Conjunto de tarefas:
• a. Como fica em inglês a frase «Quando estas pessoas nos batem à porta, não podemos reagir com indiferença.», da nota sobre o acolhimento de refugiados?
• b. Transcreva da nota sobre o acolhimento de refugiados o trecho entre "1. Somos hoje" e "gerada pelo fundamentalismo.", inclusive.

Texto fornecido:
++++++++
Nota da Comissão Nacional Justiça e Paz sobre o acolhimento de refugiados.

1. Somos hoje confrontados com o mais grave êxodo de refugiados na Europa desde os

tempos da 2ª Guerra Mundial. De um modo geral, estas pessoas são vítimas da guerra, da

opressão ou da miséria extrema. O desespero e a vontade de salvar as suas vidas e de assegurar

um futuro para as suas famílias levou-as a efetuar viagens em condições desumanas, muitas

vezes à mercê de associações criminosas. Não são potenciais terroristas; pelo contrário, muitas

delas fogem da violência gerada pelo fundamentalismo.

Quando estas pessoas nos batem à porta, não podemos reagir com indiferença. São

nossos irmãos e irmãs, membros da única família humana, que reclamam a nossa ajuda.

Como já por muitos foi afirmado, trata-se de um desafio à Europa como comunidade de

valores: os das suas raízes cristãs, que encontram reflexo no respeito pela dignidade da pessoa

humana e seus direitos fundamentais. As palavras da Bíblia, palavra de Deus e código da cultura

europeia, vêm a propósito: «Que fizeste do teu irmão?» (Gen 4,9); «Sempre que fizeste isto a

um destes meus irmãos mais pequeninos, a Mim mesmo o fizeste» (Mt 25, 40).
++++++++
Material recolhido:
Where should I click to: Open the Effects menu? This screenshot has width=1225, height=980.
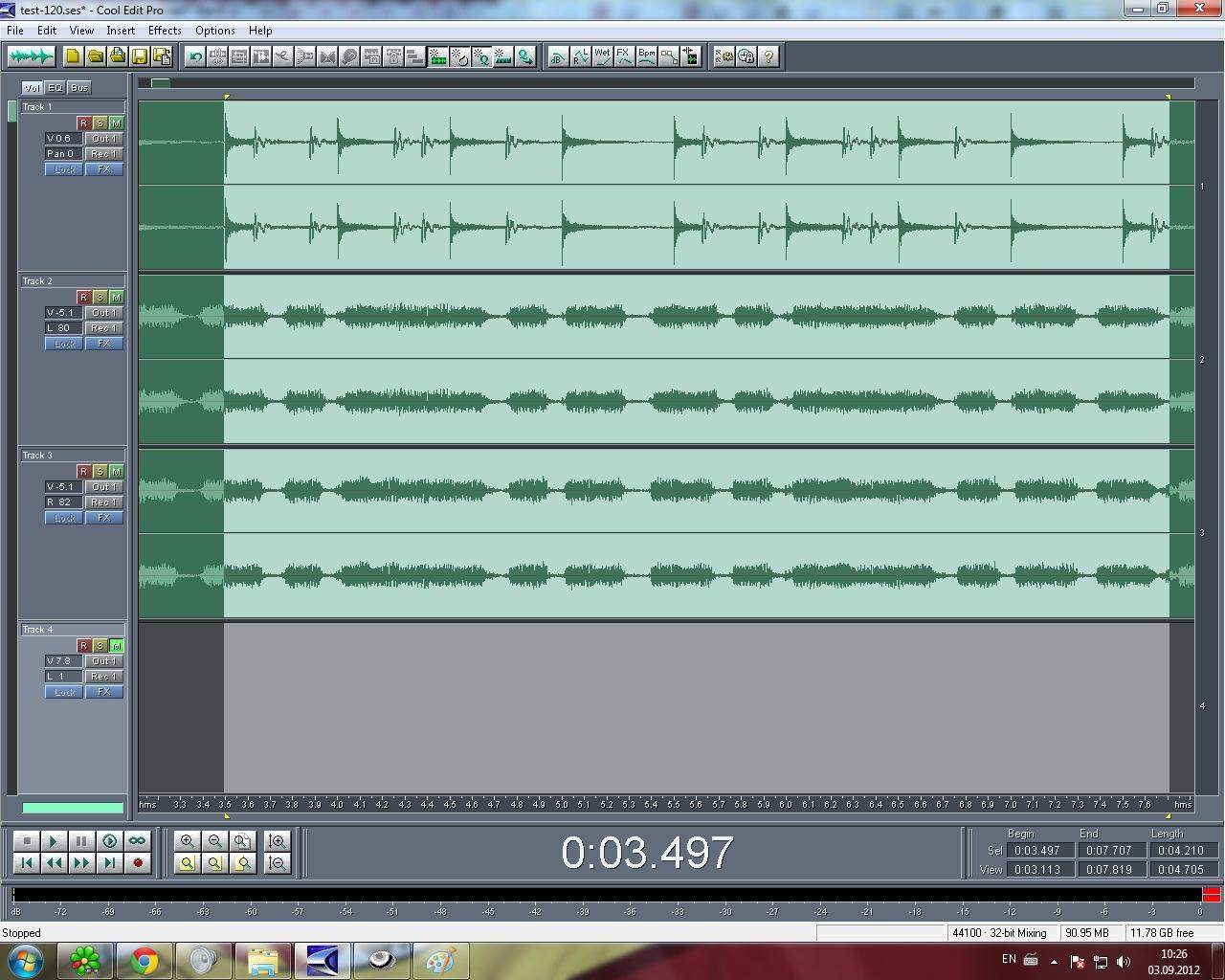click(165, 31)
++++++++
Soluções das tarefas:
• a. When these people knock at our door, we cannot react with indifference.

• b.
1. Somos hoje confrontados com o mais grave êxodo de refugiados na Europa desde os

tempos da 2ª Guerra Mundial. De um modo geral, estas pessoas são vítimas da guerra, da

opressão ou da miséria extrema. O desespero e a vontade de salvar as suas vidas e de assegurar

um futuro para as suas famílias levou-as a efetuar viagens em condições desumanas, muitas

vezes à mercê de associações criminosas. Não são potenciais terroristas; pelo contrário, muitas

delas fogem da violência gerada pelo fundamentalismo.